India’s business aviation sector is no longer a niche market quietly operating in the shadow of its commercial counterpart—it is fast becoming one of the most active growth stories in Asia-Pacific aviation. A fleet that has expanded at a remarkable pace, rising wealth among Indian entrepreneurs and corporates, and a regulatory ecosystem in active transition are gradually changing how financiers, lessors, and operators engage with the market. Yet for all its momentum, the sector remains underserved—financing options are limited, regulatory alignment is still evolving, and landmark frameworks like GIFT City and the Cape Town Convention have yet to fully prove themselves in practice. In this interaction, Simon Davies, VP Sales for UK, Middle East, and India at Global Jet Capital, captures this reality precisely: the opportunity is undeniable, but the infrastructure—financial, regulatory, and physical—must scale alongside it.
You offer several financing structures, leases, loans, and sale-and-leaseback, among others. What does a client typically come to you for, and has that changed in the last few years?
Each client has their own view on what they are seeking to achieve, and this differs by geographic location. Global Jet Capital seeks to understand what a client really hopes to achieve through the financing structure. This could be an equity release from an existing aircraft that the client currently owns, or reducing the amount of cash needed to be deployed to acquire a new aircraft. Some clients may want to avoid resale value risk in the future, while others are driven by having the maximum advance amount for the aircraft.
In India, we are seeing a shift from the traditional debt products (loans and finance leases) with more clients looking at operating lease solutions as an effective financing solution. The current tax structures in India also push more clients to consider a lease over borrowing.
How would you describe the business aviation financing market in India today? Is it growing, underserved, or both?
Historically, India has had a relatively small business aviation sector. In recent years, however, the market has undergone significant expansion, with the in-country business jet fleet increasing by nearly 400%. This rapid growth has outpaced the development of supporting financial services, leaving the market for business aircraft financing largely underserved.

At present, only a limited number of international lenders actively finance Indian-registered aircraft, and even fewer offer leasing solutions. While this financing gap remains pronounced, the landscape is beginning to evolve.
A growing number of domestic financial institutions are entering the sector and developing debt-financing products for select clients. Despite this encouraging trend, the market remains in its formative stages.
Most Indian lenders are still building the specialised expertise required to assess, structure, and manage aviation finance transactions. As a result, significant opportunities remain for both domestic and international financing providers as the country’s business aviation sector continues to mature.
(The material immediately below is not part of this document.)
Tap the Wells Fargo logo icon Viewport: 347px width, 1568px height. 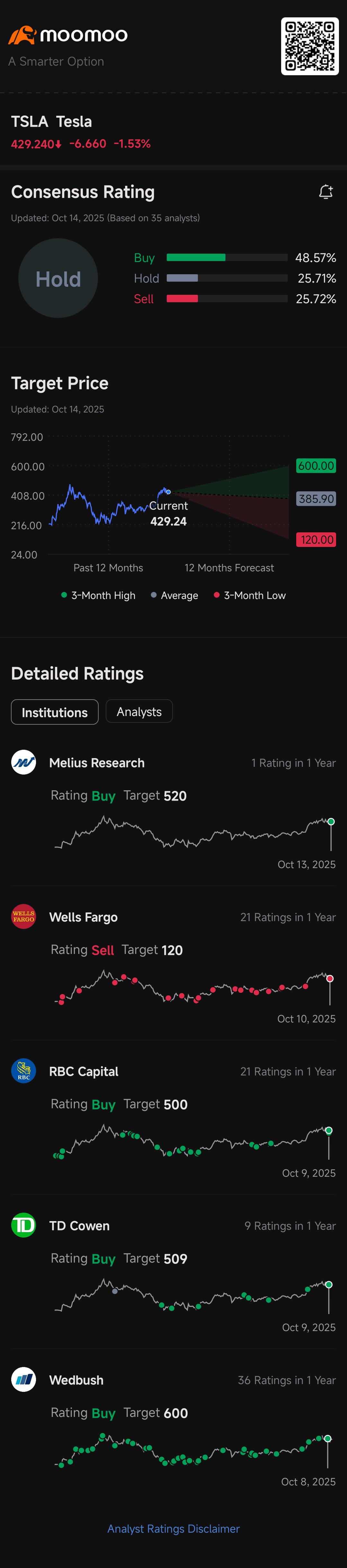click(24, 916)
What financing structures work in India right now, and which ones remain difficult to execute given the regulatory and tax environment?
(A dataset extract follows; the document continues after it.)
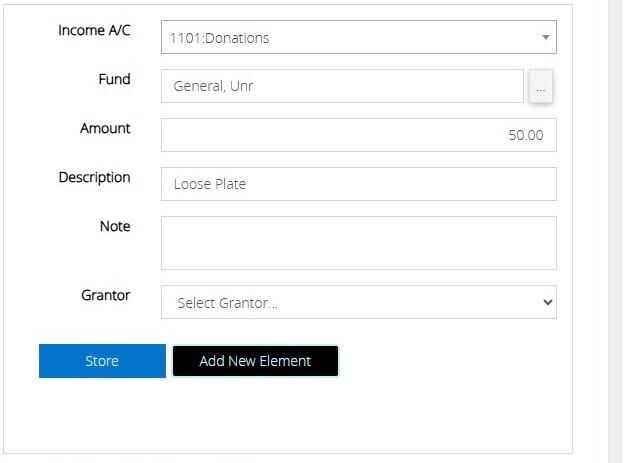Click the Income A/C label

tap(94, 30)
From a financing perspective, the traditional structures used in business aircraft transactions are generally well established and readily adaptable to the Indian market. The greater challenges tend to arise not from the financing arrangements themselves, but from the operational frameworks that aircraft owners and operators seek to implement.
A key consideration is ensuring that proposed operating structures satisfy the requirements of both the Directorate General of Civil Aviation (DGCA) and the Reserve Bank of India (RBI). Aligning regulatory approvals with financing and ownership arrangements can be a complex exercise, often representing the most challenging aspect of a transaction.
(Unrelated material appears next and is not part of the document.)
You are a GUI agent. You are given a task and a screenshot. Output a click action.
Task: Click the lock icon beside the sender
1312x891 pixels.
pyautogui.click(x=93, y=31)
That said, the market is steadily maturing. As the volume of financed aircraft transactions increases and transaction structures become more familiar to regulators, lenders, and operators alike, expectations are becoming increasingly aligned. This growing institutional experience is helping to streamline approvals and reduce friction between operational objectives and regulatory compliance requirements.
GIFT City was meant to change the equation for aircraft leasing in India. Has it, specifically for business jets?
GIFT City has unquestionably strengthened the landscape for aircraft leasing and financing solutions available to Indian clients. While business aviation represents a significantly smaller market than commercial aviation, in terms of both transaction volume and capital deployment, it nonetheless benefits from the regulatory and structural innovations initially developed for the commercial sector.
As is often the case, developments that originate in commercial aviation gradually extend to the business aviation market, although adoption can take time as stakeholders become familiar with new financing and leasing structures. This evolution is particularly evident in the context of GIFT City, where regulators have continued to refine and enhance the legal and regulatory framework governing aircraft leasing activities.

These ongoing improvements are helping to increase market confidence and should further strengthen GIFT City’s position as a competitive leasing hub. As the framework continues to mature, it is expected to attract a growing number of inbound leasing solutions and broaden the range of financing options available to Indian business aviation operators and owners.
Where has GIFT City proved harder than expected for business aviation? Is it tax treatment, foreign-exchange approvals, enforcement, or the complexity of setting up the entities?
As a relatively new financial framework, GIFT City continues to see ongoing refinement of its regulatory regime, particularly in relation to the use and structuring of financing solutions. For financiers, the immediate challenge lies in staying abreast of these evolving requirements and ensuring compliance with the latest regulatory developments.
However, the trajectory of change is broadly positive. The adjustments being introduced reflect a clear shift toward international best practices and are gradually contributing to a more efficient and streamlined transactional environment. As the framework matures, these incremental improvements are expected to further enhance clarity, predictability, and ease of execution for market participants.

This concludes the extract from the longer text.